Obviously people want a global_, so let's include it.

...
> My own heuristics are:
> _foo '?'
> carries no useful information other than the author hasn't bothered 
> to remove it from the file
> _foo '.'
> is highly dangerous as the dictionary can contain default values 
> which most users have no idea of.

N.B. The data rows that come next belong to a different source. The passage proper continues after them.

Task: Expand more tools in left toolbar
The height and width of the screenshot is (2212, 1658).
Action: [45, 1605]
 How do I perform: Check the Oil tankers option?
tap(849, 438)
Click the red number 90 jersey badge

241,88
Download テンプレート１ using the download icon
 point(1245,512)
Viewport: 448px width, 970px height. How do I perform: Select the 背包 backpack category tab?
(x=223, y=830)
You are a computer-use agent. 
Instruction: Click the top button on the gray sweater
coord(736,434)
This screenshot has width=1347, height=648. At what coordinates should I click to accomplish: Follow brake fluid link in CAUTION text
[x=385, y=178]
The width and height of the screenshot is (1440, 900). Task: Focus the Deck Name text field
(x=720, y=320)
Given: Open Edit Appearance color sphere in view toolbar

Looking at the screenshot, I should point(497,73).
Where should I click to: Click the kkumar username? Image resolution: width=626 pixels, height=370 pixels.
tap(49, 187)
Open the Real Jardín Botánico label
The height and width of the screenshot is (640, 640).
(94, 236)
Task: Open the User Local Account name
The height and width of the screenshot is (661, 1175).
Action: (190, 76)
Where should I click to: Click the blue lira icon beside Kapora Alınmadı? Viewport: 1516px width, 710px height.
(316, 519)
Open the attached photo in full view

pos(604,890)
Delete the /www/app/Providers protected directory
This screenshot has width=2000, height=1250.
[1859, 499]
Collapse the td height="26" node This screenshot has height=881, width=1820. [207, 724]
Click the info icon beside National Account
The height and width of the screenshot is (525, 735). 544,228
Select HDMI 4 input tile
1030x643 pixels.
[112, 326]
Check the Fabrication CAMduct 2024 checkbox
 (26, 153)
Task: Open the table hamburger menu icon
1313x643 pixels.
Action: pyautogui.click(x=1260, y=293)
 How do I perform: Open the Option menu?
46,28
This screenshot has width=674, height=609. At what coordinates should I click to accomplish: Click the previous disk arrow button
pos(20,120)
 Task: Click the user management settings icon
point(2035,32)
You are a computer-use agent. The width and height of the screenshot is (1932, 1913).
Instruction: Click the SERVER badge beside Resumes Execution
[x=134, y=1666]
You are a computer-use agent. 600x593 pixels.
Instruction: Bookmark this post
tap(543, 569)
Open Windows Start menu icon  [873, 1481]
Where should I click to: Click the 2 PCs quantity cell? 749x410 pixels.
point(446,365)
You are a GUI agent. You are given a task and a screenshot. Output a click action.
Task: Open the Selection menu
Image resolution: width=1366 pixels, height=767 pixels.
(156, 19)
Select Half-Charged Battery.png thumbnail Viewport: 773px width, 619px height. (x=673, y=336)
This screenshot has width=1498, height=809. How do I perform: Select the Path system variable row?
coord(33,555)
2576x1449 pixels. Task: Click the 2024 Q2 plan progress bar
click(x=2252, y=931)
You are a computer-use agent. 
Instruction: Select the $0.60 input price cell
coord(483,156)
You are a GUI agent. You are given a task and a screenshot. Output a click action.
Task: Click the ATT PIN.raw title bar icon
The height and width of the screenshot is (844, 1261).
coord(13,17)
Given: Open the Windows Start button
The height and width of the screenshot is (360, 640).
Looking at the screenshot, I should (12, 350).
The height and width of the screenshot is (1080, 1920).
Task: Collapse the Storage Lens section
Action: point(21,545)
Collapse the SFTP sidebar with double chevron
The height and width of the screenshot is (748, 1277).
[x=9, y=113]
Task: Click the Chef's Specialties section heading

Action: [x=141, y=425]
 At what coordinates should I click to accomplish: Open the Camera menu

Thus the default extinction 
> correction is (or certainly was)  'Zachariasen' and algorithmically 
> linking '.' to this value is certain to give misleading info.
> 
> loop_
> _foo _bar
> a .
> b c
> 
> has a null value for one cell - this is required to make a rectangular table
> 
> loop_
> _foo _bar
> a .
> b .
> 
> should be equivalent to
> loop_
> _foo
> a
> b
> 
> and this construct should be avoided
> 
> loop_
> _foo _bar
> a ?
> b ?
> 
> is almost certainly an unedited template and should be replaced by:
> 
> loop_
> _foo
> a
> b
> 
> and finally
> loop_
> _foo _bar
> a ?
> b c
> 
> is indistinguishable from
> 
> loop_
> _foo _bar
> a .
> b c
> 
> All these issues come into very sharp focus when processing CIFs - it 
> is not trivial to manage '.' in a column of otherwise real numbers.
> 
> P.
I take a similar approach. They both represent missing values, but
missing for different reasons. If one really wants a default value in
the dictionary, it should be "if not otherwise specified" and not "if
the value is '.'". In that case, both still mean missing, just different
reasons.

Does ANYBODY really think it is practical to have two types of undefined
values?

Of course, CIF is just a text archive. There is nothing preventing the
use of a string in the middle of an array of real numbers. Some rules
about numeric arrays would be helpful for practical use of CIF.